WASHINGTON, DC – The White House released a particularly ambitious schedule of public events, congressional negotiations, and Cabinet meetings today after announcing that President Joe Biden remained standing after being woken up this morning, indicating that he’s having a “bones day.”

“This is a day for the President to treat himself,” said Jonathan Graziano, the inventor of the “bones day” concept, while addressing viewers in a narrated TikTok video. “The ice cream cone he wants? Add chocolate sprinkles. That Amtrak trip he’s planning? Upgrade to the Acela. That Build Back Better plan he deserves, but hasn’t gotten approved yet? Finally get that nailed down.”

Graziano and his 13 year-old pug, Noodle, shot to fame last week as millions of people started viewing their daily videos to see if Noodle would stand in the morning, indicating a “bones day” for treating yourself and productive accomplishments, or slump back to sleep, forecasting a “no bones day” for caution and self care. After weeks of congressional deadlock and a series of political setbacks, the White House hired Graziano to help determine the best daily agenda to maximize the 78 year-old president’s successes.

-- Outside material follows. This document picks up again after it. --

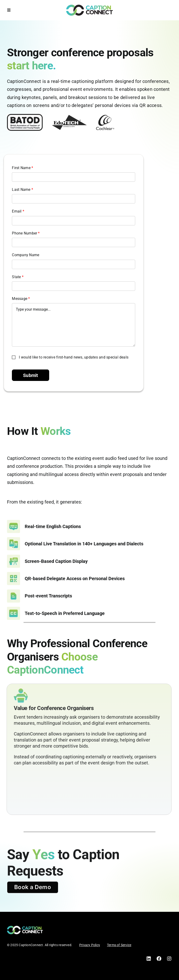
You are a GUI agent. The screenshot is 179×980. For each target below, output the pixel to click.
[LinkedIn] (149, 958)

“Obviously, a bones day is a day for the President to celebrate,” said Graziano while walking Biden and Noodle in the Rose Garden. “No bones days? They’re not bad days. They’re just days where he needs to be kind to himself, wear his sweatpants, take a bubble bath, try not to fight with Republicans, and definitely don’t even talk to Kristen Sinema.”

In light of Saturday’s designation as a “bones day”, Biden will be meeting with congressional leaders to finalize details of his major infrastructure package, interviewing several progressive young candidates for federal judgeships, personally knocking on doors in Virginia on behalf of gubernatorial candidate Terry McAuliffe, and buying himself several new pairs of aviator sunglasses.